There has been a theatre on the site of the Theatre Royal since the early 18th century. The current building, with its impressive Corinthian Portico was designed by influential Georgian architect John Nash. He was also responsible for Brighton's Royal Pavilion, the Marble Arch and many of the beautiful buildings to be found in and around Regent’s Park.

 

 

The Theatre Royal  where many of Oscar Wilde’s plays were premiered in Victorian London.

 

 

 

Leicester Square

In the early 1600s, the 2nd Earl of Leicester, Robert Sidney, built Leicester House, a grand mansion erected on land formerly known as St Martin’s fields. In doing so, Sidney deprived the parishioners of nearby St Martin in the fields church of free access. The parishioners appealed to the King who ordered the Privy Council to act as arbiters between the parishioners and Sidney. A compromise was reached and Sidney was ordered to keep some of the land open to the public, this became known as Leicester fields.
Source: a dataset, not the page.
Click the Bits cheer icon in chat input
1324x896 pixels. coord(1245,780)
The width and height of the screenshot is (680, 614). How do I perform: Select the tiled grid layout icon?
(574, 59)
The next 200 years saw the house occupied by a succession of Earls of Leicester as well as ambassadors and royalty. During this time the area around Leicester fields developed as London grew. Bars, restaurants and places of entertainment slowly enveloped the fields and it was in the 18th century that the area became known as Leicester Square.

Leicester Square also has a prominent place in British film as it was at the Empire theatre that the Lumiere brothers staged their early moving picture shows.

The first Royal film premiere took place at the Odeon Leicester Square in 1946, when the young Princess Elizabeth (later Queen Elizabeth II), came as a teenager to watch David Niven star in 'A Matter of Life and Death'.

From those early days Leicester Square became the centre of film entertainment in this country, with the Odeon Leicester Square taking pride of place as the most important cinema in the capital. Attracting huge crowds keen to catch a glimpse of Hollywood stars and A list celebrities, the red carpet is frequently rolled out as the Odeon hosts its many film premieres.

Charlie Chaplin, the world’s first movie superstar, has a statue in the square and many star names have had their handprints cast in the capital’s own walk of fame.

Today Leicester Square is one of London's most popular areas and here you will find London’s Planet Hollywood restaurant, TKTS, the half price ticket booth and many nightclubs and bars. 

Leicester Square is pedestrian area and therefore not accessible via our London bus tour, so you would have to hop off at this stop and visit on foot.